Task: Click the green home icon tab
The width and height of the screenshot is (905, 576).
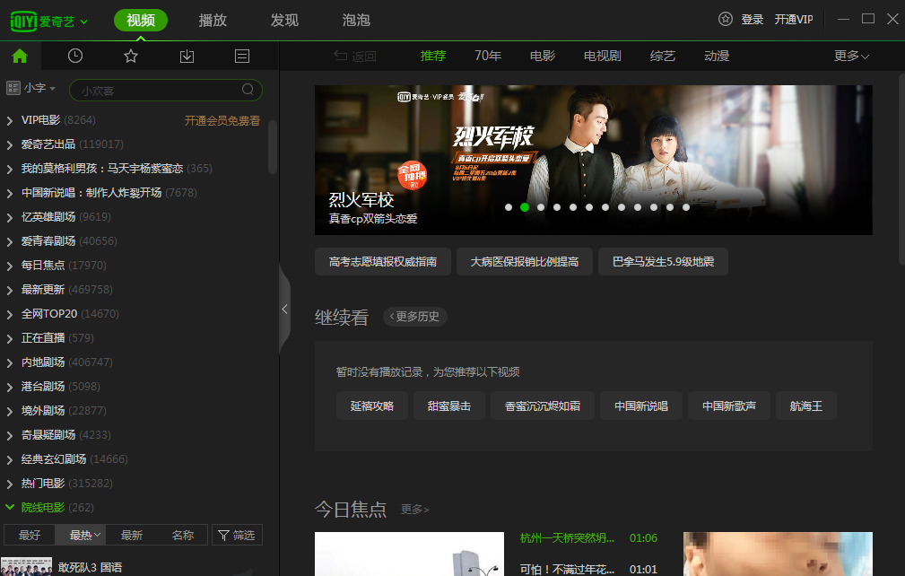Action: pos(19,55)
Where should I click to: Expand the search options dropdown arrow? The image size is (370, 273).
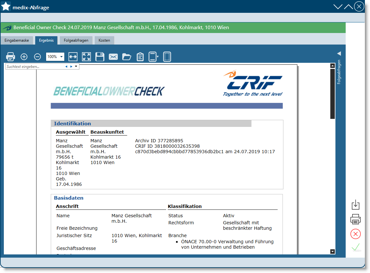click(x=76, y=67)
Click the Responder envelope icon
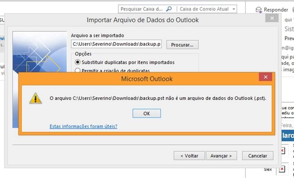Image resolution: width=294 pixels, height=178 pixels. tap(259, 10)

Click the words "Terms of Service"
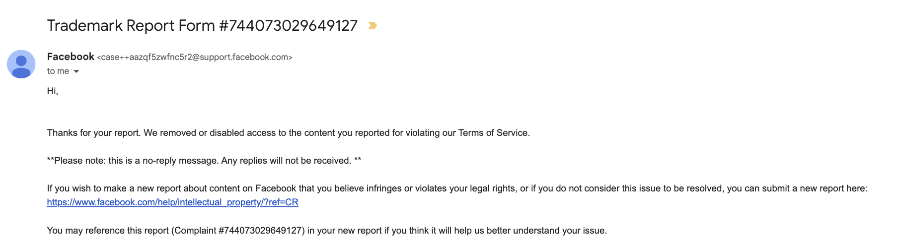point(493,133)
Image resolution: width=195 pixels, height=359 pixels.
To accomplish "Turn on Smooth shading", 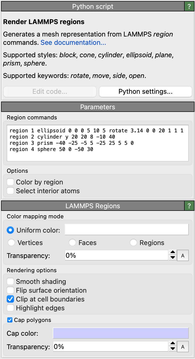I will 10,282.
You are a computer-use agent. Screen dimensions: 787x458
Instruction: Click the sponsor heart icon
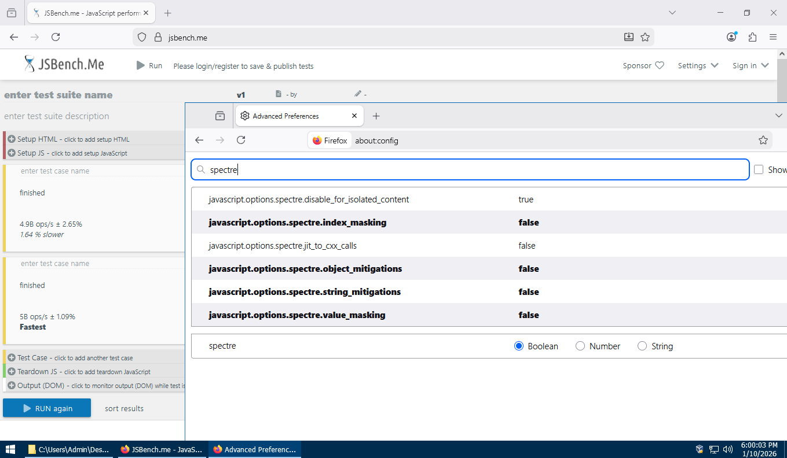pos(660,65)
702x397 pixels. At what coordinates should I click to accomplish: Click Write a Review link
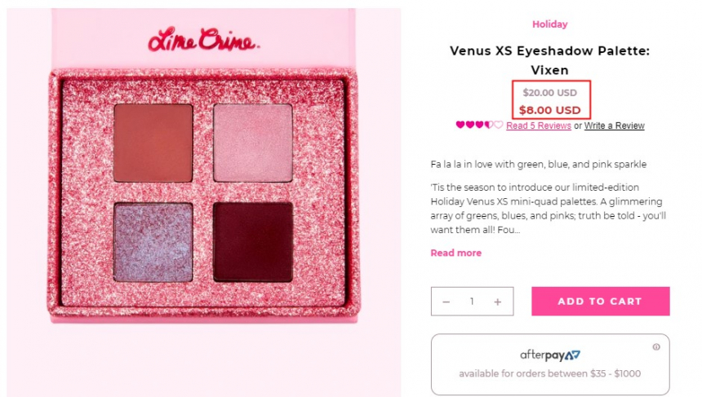click(x=614, y=126)
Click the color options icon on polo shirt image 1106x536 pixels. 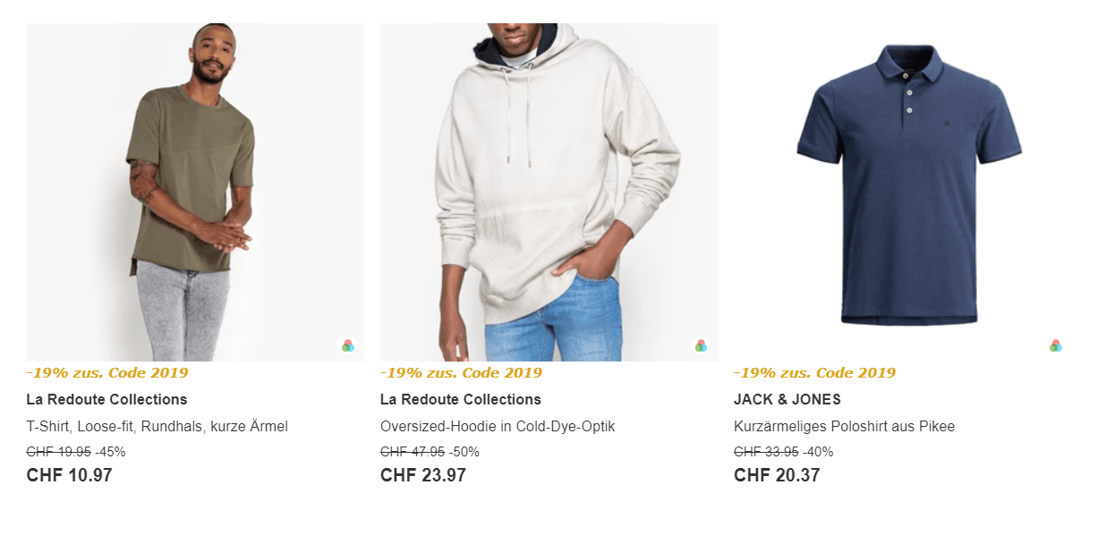[x=1056, y=345]
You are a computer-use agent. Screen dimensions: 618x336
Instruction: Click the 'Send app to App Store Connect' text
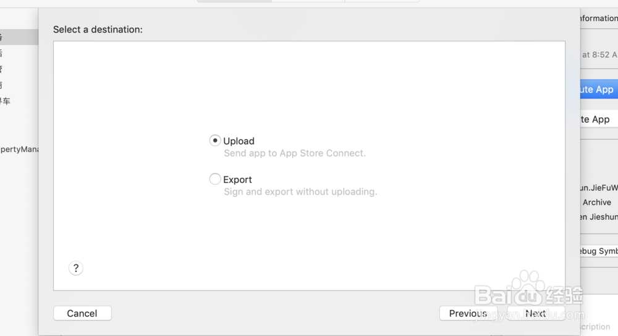pos(295,153)
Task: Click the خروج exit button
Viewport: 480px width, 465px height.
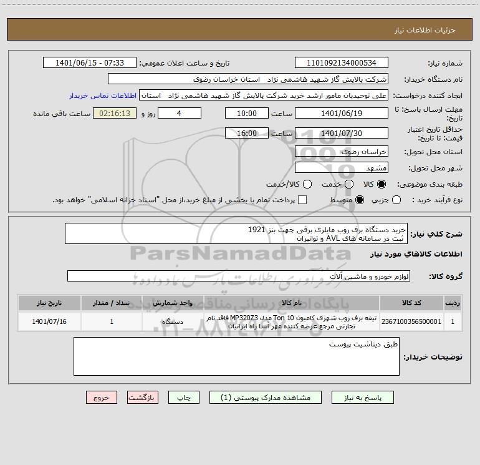Action: coord(102,398)
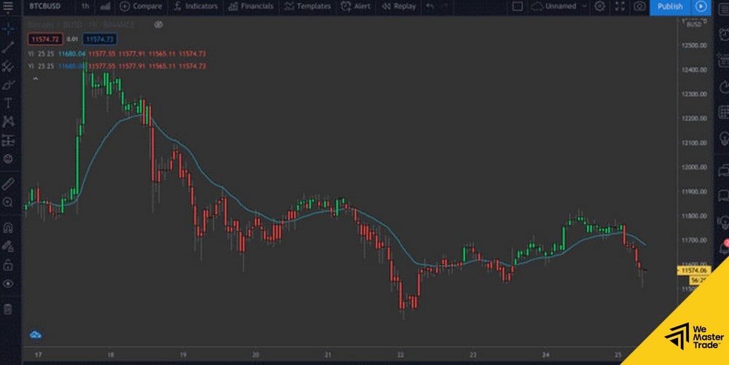Click the undo arrow
Image resolution: width=729 pixels, height=365 pixels.
pyautogui.click(x=430, y=7)
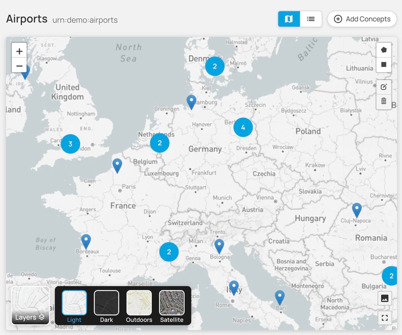This screenshot has height=335, width=402.
Task: Open the marker near Cluj-Napoca
Action: pos(357,210)
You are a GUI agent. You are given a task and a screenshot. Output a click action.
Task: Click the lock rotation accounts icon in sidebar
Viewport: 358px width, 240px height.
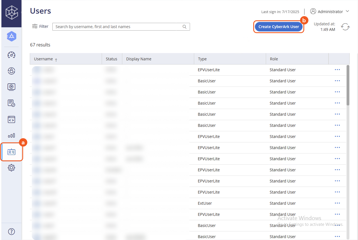[x=11, y=71]
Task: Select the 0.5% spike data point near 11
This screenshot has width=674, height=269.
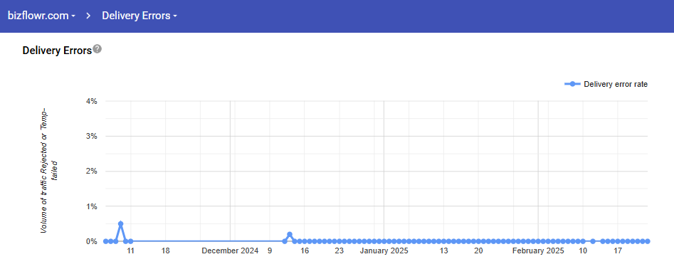Action: coord(121,224)
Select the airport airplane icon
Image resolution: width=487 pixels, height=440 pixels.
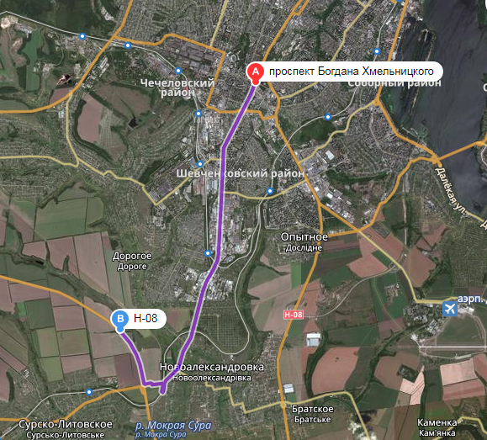coord(450,309)
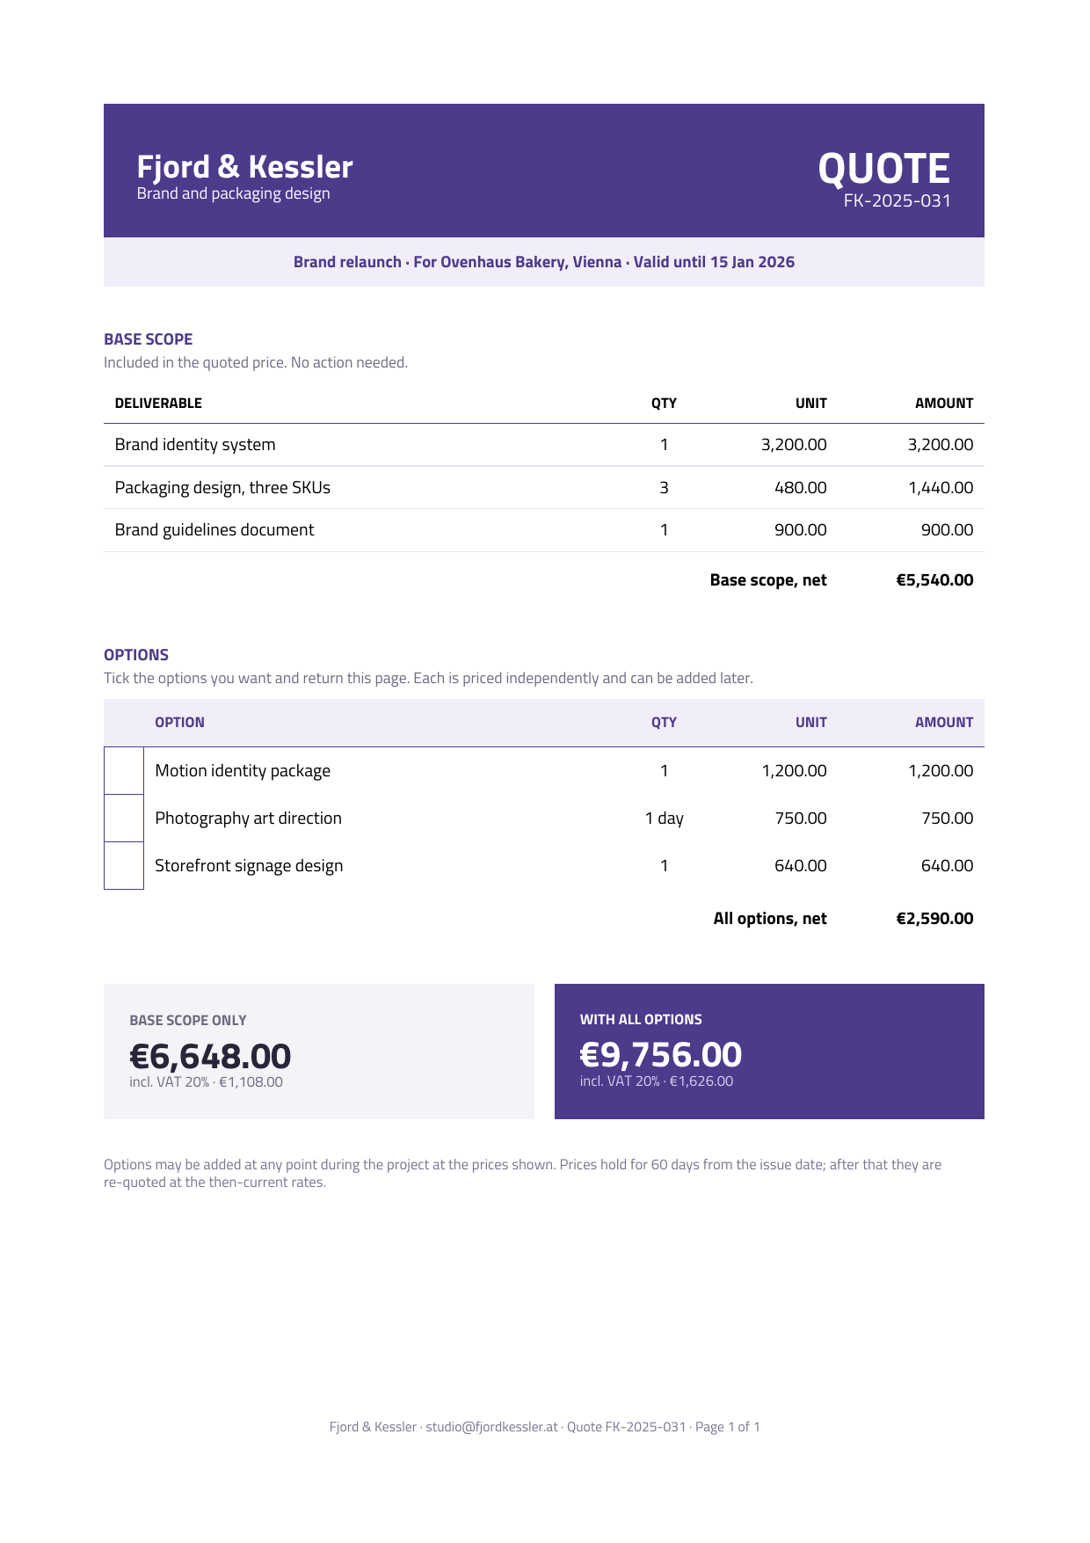Tick the Motion identity package checkbox

tap(124, 771)
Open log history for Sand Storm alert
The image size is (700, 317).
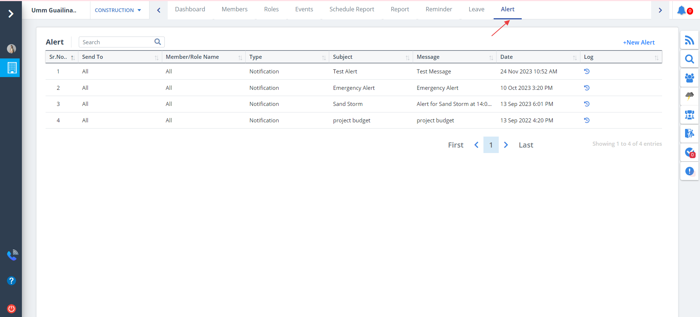click(x=587, y=104)
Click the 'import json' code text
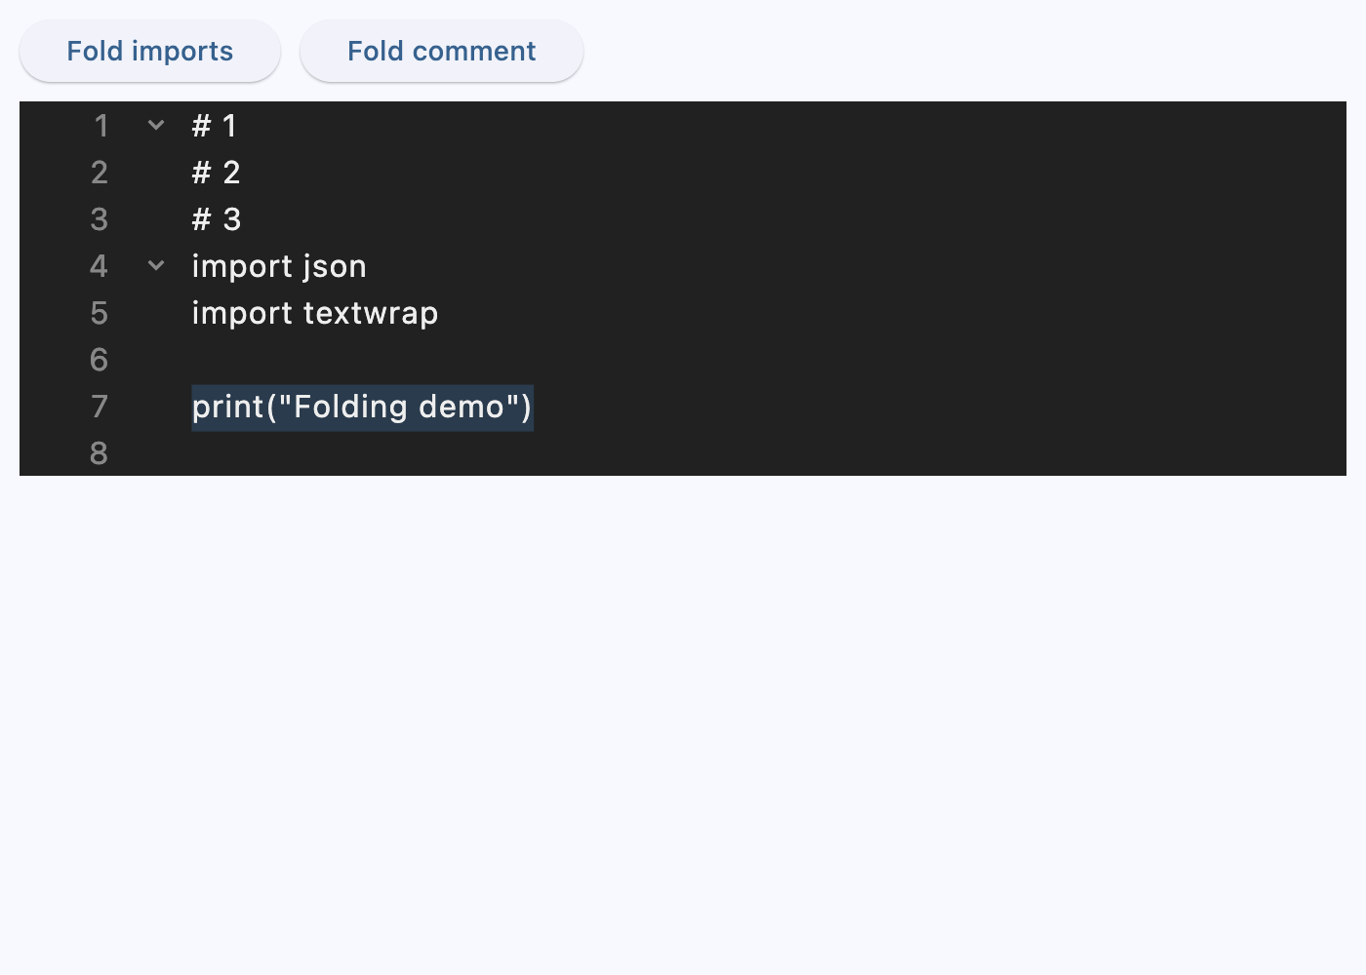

========================

### Exercise instructions
Look through the entries, and return every line that the word "Select" appears in.

### Exercise output
Task: Select the 0.5% spike data point near 11
Select the airport airplane icon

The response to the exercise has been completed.